Damasco e Broccato, le caratteristiche dei tessuti preziosi

caratteristiche dei tessuti preziosi

Damasco e Broccato, le caratteristiche dei tessuti preziosi

Quando si parla di tessuti di pregio non si può non pensare al Damasco e al Broccato, stoffe molto antiche rese preziose sia dalla complessità della lavorazione che dal materiale utilizzato per realizzarle, la seta. 
Ma quali sono le origini e le caratteristiche di questi due elegantissimi tessuti? Scopriamolo insieme.   

Tessuti Made in Italy: le caratteristiche del Damasco 

Il Damasco è un tessuto decorato, nella maggior parte dei casi, a motivi floreali o stilizzati con un effetto di luce molto particolare. Caratteristica del Damasco è l’utilizzo dello stesso tipo e colore di filo di seta sia per la trama (i fili disposti orizzontalmente nel telaio) che per l’ordito (i fili disposti verticalmente nel telaio) : il disegno quindi si distingue dal fondo esclusivamente perché i fili sono rovesciati e di conseguenza restituiscono un effetto di luce opposto. 
Il Damasco quindi è un tessuto reversibile e come tale ha due dritti che si distinguono perché restituiscono lucentezze opposte: in uno il disegno è lucido e il fondo opaco, nell’altro il disegno è opaco e il fondo è lucido.  
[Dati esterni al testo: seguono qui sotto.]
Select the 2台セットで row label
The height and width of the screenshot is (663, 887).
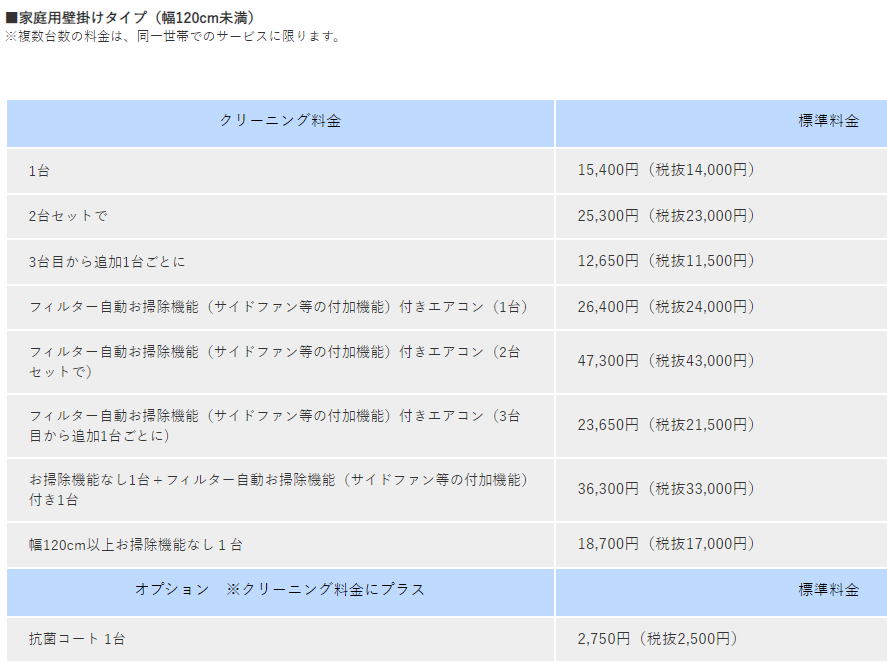pyautogui.click(x=68, y=216)
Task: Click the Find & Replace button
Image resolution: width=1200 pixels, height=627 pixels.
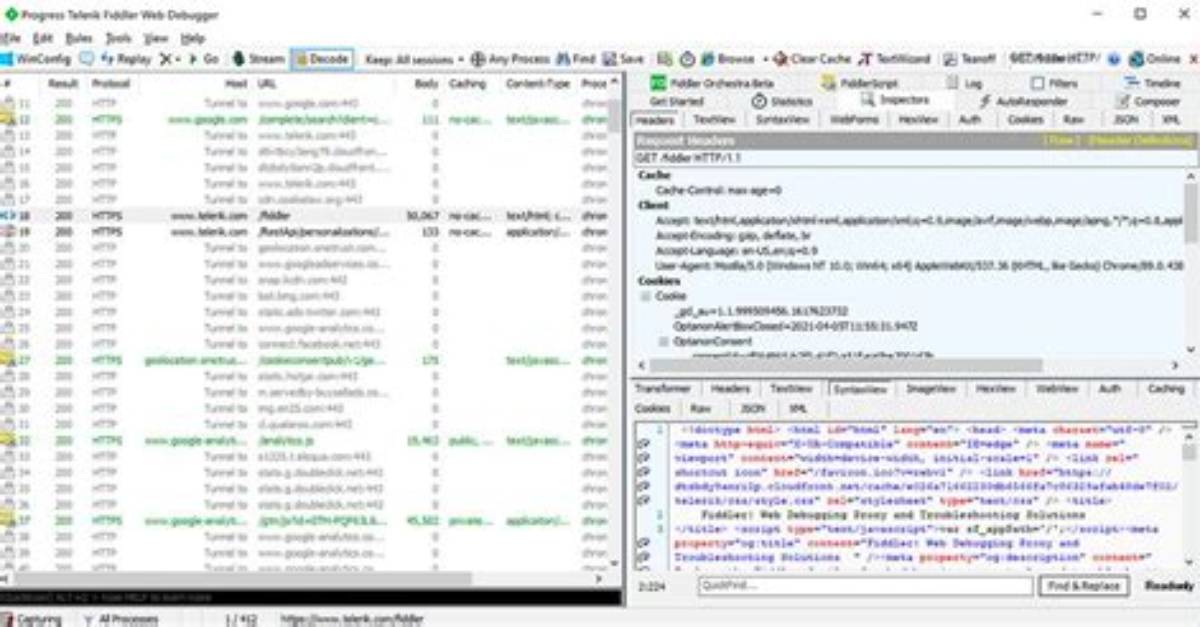Action: [1085, 587]
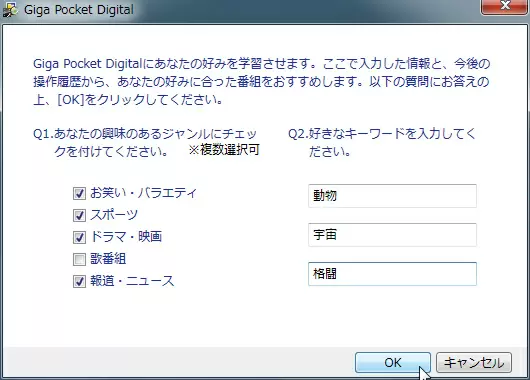This screenshot has height=380, width=530.
Task: Click the ※複数選択可 note text
Action: (224, 149)
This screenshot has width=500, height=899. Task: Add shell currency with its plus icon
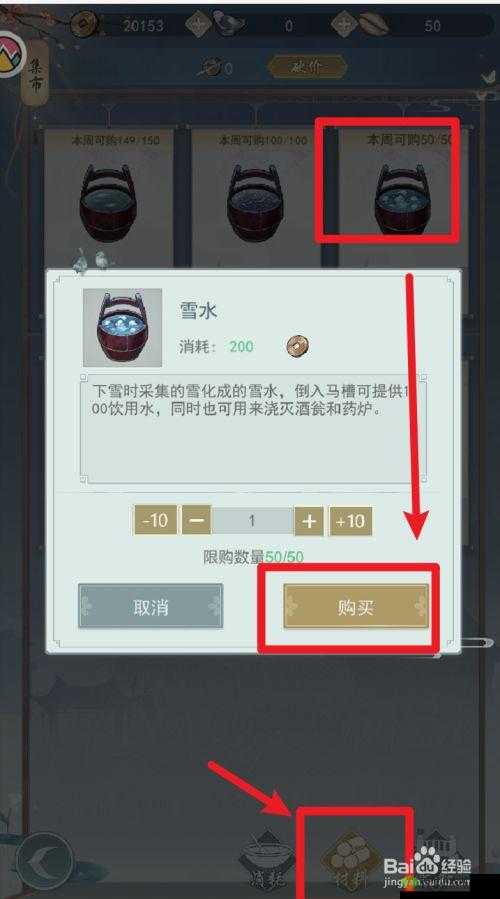(344, 25)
Caratteristiche del Broccato e come riconoscerlo dal Damasco 

Il Broccato, se possibile, è ancora più prezioso del Damasco, dal quale si distingue per la realizzazione dei disegni.
Se, infatti, nel Damasco viene utilizzato lo stesso tipo e colore di filo di seta sia per il fondo che per il disegno, nel Broccato i disegni vengono aggiunti al tessuto di fondo solo sul dritto: in questo modo si ottiene, sì, una stoffa più spessa, ma si risparmia un gran quantitativo di filato. 
Questo ha permesso, fin dal diciassettesimo secolo, con l’invenzione del telaio Jacquard, di utilizzare fili d’oro e d’argento per la realizzazione dei disegni.